▶ **EXERCISE**:
Reproduce the entries below word for word, starting at the line that contains "You are a GUI" and continuing to the end of the entries. Omit the pictures from your answer.

(Data on locating visible targets)
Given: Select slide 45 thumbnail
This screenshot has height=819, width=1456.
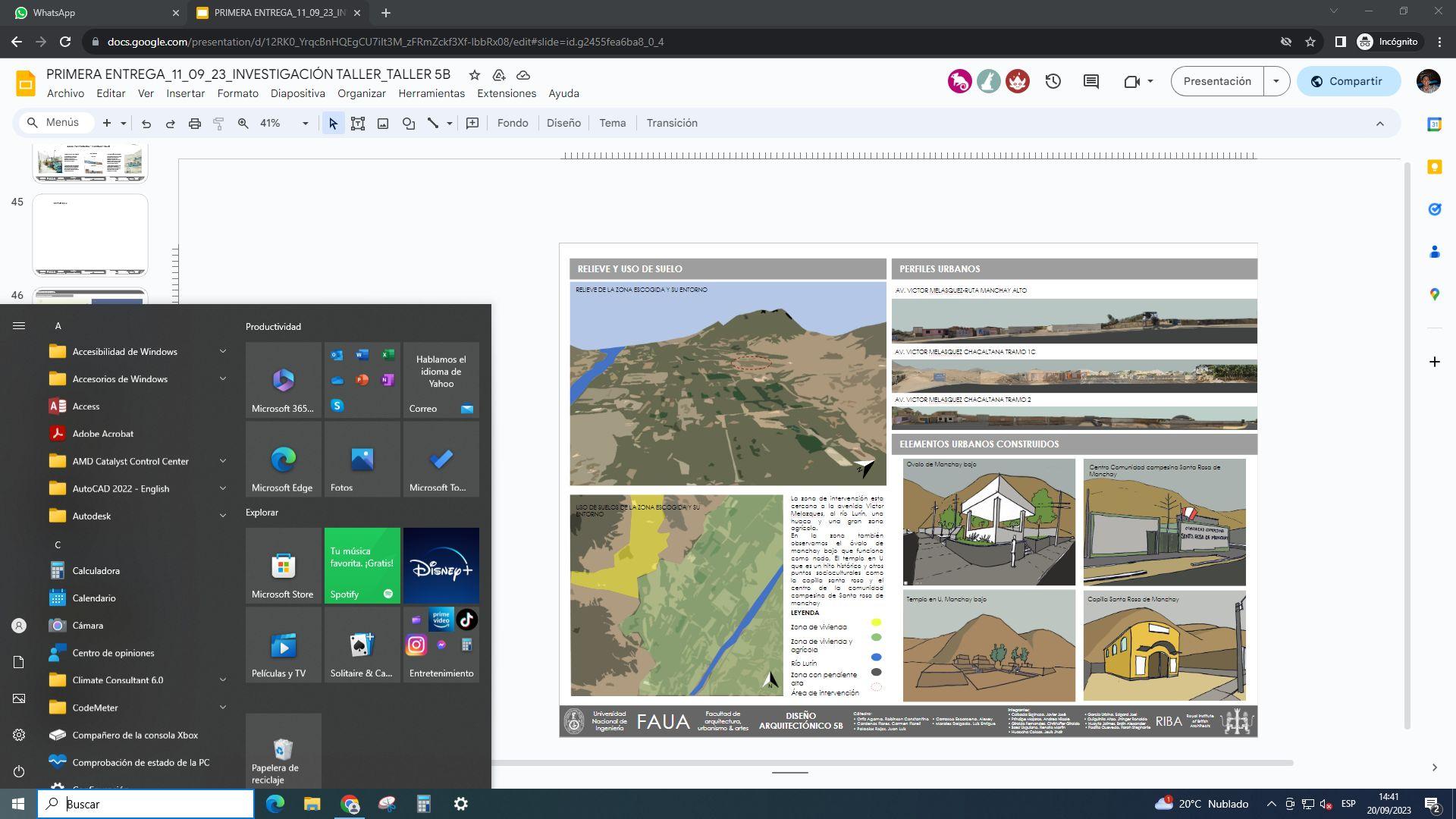Looking at the screenshot, I should (89, 234).
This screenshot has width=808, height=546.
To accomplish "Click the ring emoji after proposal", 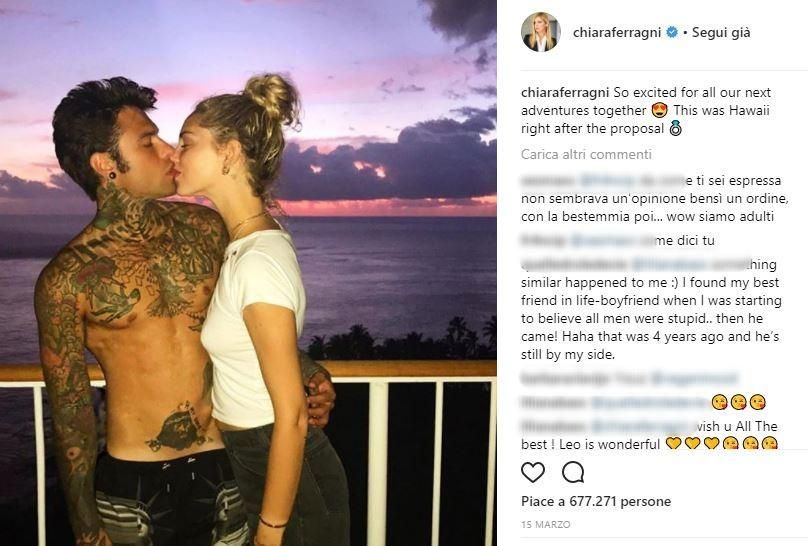I will point(675,128).
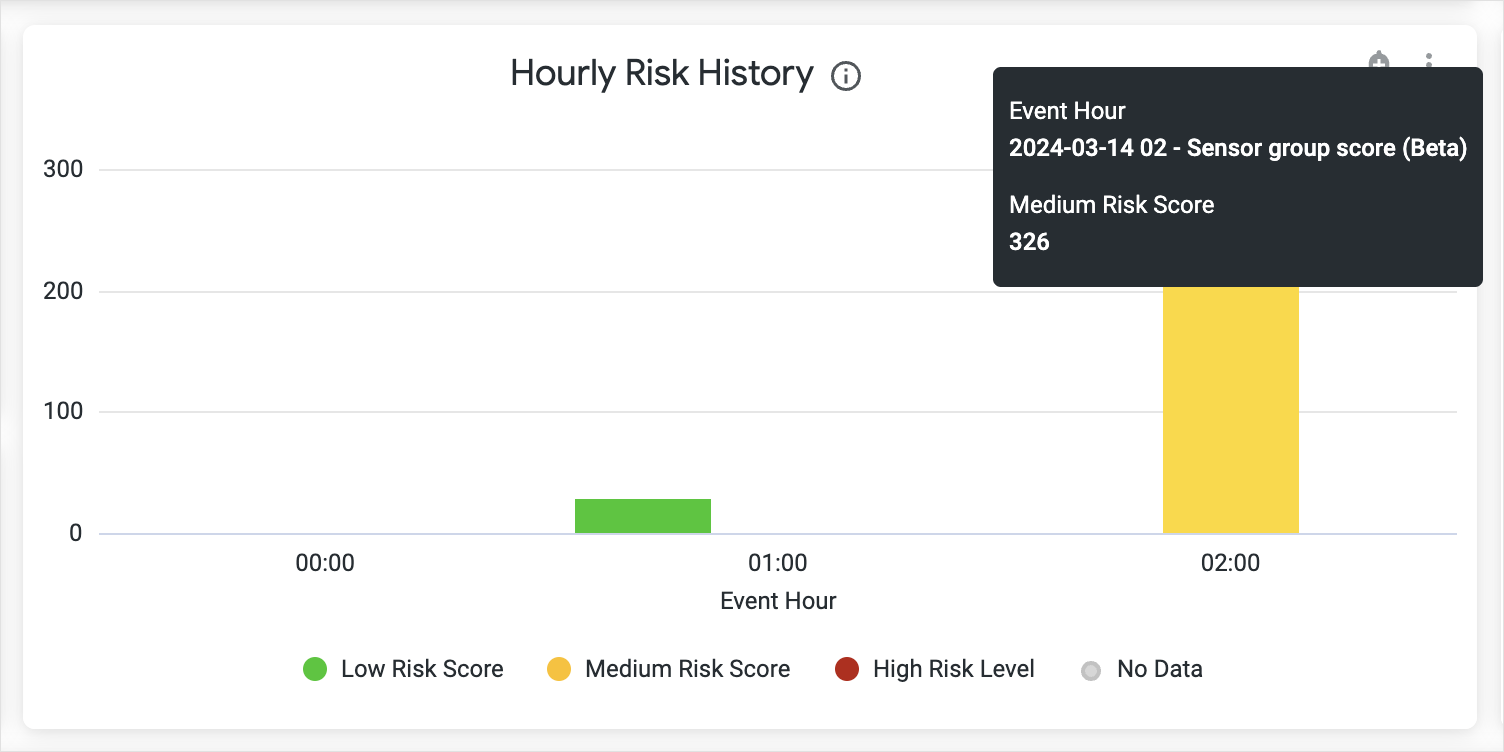Viewport: 1504px width, 752px height.
Task: Click the 01:00 x-axis label
Action: 778,563
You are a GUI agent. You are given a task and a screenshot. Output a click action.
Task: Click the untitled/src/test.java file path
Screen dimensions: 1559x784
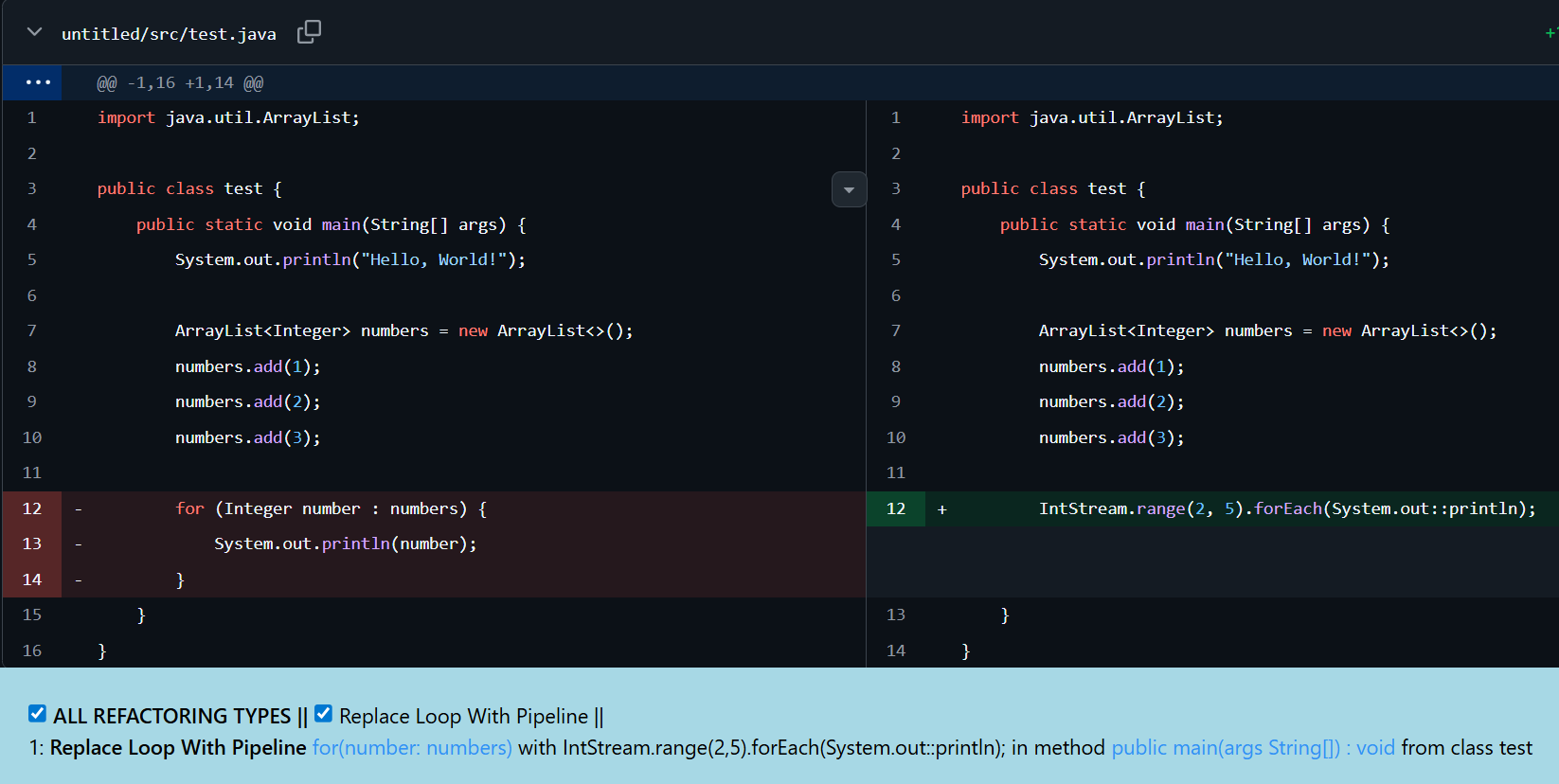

▶ **CORRECT ANSWER**:
You are a GUI agent. You are given a task and a screenshot. Output a click action.
Task: Click the untitled/src/test.java file path
Screen dimensions: 1559x784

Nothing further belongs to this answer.